Fighting writer’s block

The words and ideas come fast and furious. I can’t get them down on the laptop screen fast enough. They spill out of me bucket after bucket, more defined than the one before. I string two phrases together and two more replace them around the bend. I finish with one blog and before I know it I’m stockpiled with two more.

When this happens, life is good. I can’t help but smile. I mean really smile from the inside out. When I’m in this zone, little can get me off the track. A horrendously long commute home in the snow, no problem. A higher-than-normal heating bill, “hey that’s the way it goes sometimes.” I’m laid back and I feel good about life.

Darkness comes 

And then without warning, without cause, the words and ideas disappear in the night. They run off on a whirlwind island vacation, leaving me stranded, lost in the desert night. The air becomes cold. I gulp for breath and come up empty. I stumble over something on a boulder. I pick myself up and fall again. I put my head back and suck in the air. I take a swig of water and thirst for even more.

I’m the lonely child that’s been abandoned, the lover that’s been jilted at the alter, the friend that’s been maliciously cast aside without rhyme or reason.  My past experience and my faith tell me stay strong, to believe in myself and to push forward.

When Lebron James or Step Curry misses a basket, they keep on shooting.

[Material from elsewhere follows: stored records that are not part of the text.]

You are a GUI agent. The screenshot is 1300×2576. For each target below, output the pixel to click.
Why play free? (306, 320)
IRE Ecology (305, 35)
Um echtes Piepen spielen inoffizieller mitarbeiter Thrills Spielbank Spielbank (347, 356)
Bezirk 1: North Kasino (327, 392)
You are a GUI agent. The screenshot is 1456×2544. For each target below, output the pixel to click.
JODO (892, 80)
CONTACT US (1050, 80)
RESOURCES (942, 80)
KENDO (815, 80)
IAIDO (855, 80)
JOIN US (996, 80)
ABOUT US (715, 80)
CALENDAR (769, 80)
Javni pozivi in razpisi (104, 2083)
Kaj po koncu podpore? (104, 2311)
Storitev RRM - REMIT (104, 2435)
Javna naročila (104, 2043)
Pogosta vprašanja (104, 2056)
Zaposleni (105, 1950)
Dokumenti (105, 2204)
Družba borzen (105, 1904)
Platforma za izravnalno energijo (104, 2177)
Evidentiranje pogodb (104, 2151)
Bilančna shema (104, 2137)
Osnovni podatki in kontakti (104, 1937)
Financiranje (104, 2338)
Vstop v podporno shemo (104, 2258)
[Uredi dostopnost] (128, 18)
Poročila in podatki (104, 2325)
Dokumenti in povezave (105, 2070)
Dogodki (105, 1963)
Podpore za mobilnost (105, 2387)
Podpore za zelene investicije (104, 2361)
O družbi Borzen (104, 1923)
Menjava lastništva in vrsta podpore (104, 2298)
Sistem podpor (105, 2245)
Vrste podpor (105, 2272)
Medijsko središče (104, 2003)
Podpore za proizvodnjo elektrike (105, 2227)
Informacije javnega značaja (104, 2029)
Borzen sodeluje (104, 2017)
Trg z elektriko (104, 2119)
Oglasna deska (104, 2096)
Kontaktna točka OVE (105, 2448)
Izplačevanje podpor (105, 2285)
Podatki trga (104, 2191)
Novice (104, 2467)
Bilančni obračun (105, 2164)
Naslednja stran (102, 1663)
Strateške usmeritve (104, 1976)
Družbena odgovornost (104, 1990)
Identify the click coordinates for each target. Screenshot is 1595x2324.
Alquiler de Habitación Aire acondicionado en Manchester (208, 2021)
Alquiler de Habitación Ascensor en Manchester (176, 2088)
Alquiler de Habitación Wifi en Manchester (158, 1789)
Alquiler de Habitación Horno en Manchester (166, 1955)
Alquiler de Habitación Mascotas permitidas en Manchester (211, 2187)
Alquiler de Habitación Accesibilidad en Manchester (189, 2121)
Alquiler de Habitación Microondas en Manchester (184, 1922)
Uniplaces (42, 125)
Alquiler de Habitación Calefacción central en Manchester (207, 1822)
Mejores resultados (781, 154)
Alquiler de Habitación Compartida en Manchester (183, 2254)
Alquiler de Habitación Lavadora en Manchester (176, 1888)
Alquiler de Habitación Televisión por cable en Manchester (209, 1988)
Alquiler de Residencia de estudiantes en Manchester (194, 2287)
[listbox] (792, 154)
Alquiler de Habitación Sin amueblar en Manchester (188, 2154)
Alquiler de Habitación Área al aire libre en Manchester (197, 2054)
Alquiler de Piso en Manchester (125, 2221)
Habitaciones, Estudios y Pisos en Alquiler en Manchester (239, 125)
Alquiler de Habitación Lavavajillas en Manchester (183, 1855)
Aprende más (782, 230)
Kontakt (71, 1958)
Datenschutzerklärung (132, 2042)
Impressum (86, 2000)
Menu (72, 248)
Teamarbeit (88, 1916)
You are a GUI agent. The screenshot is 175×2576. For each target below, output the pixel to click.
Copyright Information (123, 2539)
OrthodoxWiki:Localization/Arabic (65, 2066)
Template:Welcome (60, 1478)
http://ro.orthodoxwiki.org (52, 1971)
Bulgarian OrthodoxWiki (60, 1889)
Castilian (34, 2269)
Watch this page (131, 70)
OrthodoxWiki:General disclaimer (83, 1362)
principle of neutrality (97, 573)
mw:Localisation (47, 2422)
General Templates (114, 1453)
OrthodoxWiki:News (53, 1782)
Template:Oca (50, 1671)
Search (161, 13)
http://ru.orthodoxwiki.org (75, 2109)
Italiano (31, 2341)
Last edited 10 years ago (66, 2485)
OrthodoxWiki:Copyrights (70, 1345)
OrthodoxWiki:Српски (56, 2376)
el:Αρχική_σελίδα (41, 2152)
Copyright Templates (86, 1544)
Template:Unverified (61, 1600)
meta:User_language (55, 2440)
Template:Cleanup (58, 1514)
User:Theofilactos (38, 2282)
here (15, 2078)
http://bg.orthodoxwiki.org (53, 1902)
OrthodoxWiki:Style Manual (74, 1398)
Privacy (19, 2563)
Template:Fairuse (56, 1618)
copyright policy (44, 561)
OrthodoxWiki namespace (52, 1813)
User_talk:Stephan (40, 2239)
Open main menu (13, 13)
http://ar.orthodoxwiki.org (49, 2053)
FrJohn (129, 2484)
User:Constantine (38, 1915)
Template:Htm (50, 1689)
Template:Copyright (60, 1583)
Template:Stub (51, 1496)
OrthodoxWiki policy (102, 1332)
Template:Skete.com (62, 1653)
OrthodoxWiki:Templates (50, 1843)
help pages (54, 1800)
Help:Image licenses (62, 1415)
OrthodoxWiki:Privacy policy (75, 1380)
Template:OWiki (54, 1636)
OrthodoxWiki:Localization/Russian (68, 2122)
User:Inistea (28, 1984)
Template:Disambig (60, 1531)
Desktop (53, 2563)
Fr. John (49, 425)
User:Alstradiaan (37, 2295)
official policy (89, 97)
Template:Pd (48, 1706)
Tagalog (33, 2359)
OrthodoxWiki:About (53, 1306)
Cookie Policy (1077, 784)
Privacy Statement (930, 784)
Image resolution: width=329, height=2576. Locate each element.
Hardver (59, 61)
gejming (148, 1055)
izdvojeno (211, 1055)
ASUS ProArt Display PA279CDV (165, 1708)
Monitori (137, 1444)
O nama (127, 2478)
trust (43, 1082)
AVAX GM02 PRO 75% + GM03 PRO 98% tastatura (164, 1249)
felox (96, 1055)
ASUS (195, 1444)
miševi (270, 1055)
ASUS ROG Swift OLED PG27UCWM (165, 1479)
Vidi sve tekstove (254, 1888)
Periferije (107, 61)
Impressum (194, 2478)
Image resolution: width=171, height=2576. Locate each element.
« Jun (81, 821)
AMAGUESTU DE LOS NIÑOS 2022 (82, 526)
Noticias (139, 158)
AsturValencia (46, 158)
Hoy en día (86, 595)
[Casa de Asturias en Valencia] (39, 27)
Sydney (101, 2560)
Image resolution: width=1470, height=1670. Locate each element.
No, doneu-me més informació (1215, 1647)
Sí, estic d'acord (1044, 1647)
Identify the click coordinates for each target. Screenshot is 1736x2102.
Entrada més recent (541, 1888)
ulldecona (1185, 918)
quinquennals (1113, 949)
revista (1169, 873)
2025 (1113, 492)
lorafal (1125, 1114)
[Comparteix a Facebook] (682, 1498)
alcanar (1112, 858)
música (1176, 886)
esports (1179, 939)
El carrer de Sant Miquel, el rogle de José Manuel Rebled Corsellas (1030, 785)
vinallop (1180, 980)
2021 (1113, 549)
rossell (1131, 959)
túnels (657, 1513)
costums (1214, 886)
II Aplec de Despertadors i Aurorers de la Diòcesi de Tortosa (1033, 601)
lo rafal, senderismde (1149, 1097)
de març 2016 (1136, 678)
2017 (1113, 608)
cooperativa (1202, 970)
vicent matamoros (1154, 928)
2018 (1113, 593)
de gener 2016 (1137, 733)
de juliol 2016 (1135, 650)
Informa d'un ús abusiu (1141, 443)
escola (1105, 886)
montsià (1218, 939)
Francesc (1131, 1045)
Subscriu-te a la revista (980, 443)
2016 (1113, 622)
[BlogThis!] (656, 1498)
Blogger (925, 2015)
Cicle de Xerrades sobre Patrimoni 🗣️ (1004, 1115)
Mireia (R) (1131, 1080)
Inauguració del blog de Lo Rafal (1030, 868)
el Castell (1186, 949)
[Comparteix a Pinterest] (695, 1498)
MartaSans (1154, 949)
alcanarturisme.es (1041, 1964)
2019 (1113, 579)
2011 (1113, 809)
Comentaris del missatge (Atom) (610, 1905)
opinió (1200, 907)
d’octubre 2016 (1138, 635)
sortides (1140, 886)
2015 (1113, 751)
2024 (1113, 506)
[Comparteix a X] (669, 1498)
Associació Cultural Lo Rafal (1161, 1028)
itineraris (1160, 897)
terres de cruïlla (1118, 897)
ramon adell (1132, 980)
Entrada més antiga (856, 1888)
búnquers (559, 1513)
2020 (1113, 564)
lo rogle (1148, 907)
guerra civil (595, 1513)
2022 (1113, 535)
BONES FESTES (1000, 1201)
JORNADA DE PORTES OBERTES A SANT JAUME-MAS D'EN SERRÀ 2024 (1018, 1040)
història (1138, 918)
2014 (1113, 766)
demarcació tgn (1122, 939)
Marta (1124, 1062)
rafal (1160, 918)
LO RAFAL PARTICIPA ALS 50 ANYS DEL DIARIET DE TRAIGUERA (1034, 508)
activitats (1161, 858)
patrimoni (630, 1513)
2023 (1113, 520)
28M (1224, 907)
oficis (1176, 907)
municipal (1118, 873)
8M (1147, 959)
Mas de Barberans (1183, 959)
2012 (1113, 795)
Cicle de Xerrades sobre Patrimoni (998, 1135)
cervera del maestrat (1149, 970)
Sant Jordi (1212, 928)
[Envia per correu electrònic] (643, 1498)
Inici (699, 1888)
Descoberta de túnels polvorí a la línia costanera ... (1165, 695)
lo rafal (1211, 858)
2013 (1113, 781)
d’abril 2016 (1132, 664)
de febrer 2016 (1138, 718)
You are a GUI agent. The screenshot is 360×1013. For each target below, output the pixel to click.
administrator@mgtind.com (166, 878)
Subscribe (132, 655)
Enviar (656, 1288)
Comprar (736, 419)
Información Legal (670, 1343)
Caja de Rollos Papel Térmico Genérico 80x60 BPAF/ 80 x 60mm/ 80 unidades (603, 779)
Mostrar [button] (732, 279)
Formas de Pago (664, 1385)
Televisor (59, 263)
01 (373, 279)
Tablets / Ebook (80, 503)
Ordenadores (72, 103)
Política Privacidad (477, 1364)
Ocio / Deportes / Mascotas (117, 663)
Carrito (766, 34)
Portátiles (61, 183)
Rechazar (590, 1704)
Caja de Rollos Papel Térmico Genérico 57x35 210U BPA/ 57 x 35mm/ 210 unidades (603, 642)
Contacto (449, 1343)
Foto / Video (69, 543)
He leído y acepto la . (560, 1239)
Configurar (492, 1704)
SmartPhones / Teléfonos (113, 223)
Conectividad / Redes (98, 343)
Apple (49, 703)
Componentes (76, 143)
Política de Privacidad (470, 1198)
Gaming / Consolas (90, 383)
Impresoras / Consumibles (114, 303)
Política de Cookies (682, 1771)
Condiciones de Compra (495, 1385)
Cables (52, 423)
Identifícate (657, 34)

Quarterbacks Tom Brady and Aaron Rodgers keep throwing. They understand that the next basket, the next touchdown, the next hot streak is around the corner. The great ones naturally understand this.

Striking back

I’ve never been one to buy into writer’s block. I’ve bought instead into writer and activist Mary Heaton Vorse’s wise words that “The art of writing is the art of applying the seat of the pants to the seat of the chair.”

But still there are those moments, when I wonder: Will the ideas ever come, will the phrases come, will I ever be able to write the way I want to write?

My writing problems are minuscule in the grand scheme of things. I sit in the restaurant area at a Wegmans Grocery Store and look up in the span of five minutes to see three others with bigger problems than me: a lonely business executive who look like he’s one strained vein away from a heart attack; a father on the phone who is desperately trying to find after-care for his sick daughter; and a mother limping with a prosthetic leg.

Faith of a child

I know like I know that God loves me that the words will come again. Like the many times I’ve fallen, I need to once again pick myself up, put one word after the other and see where it takes me.

I suspect it will lead me out of the stark desert and back into the promised land. If I just have faith.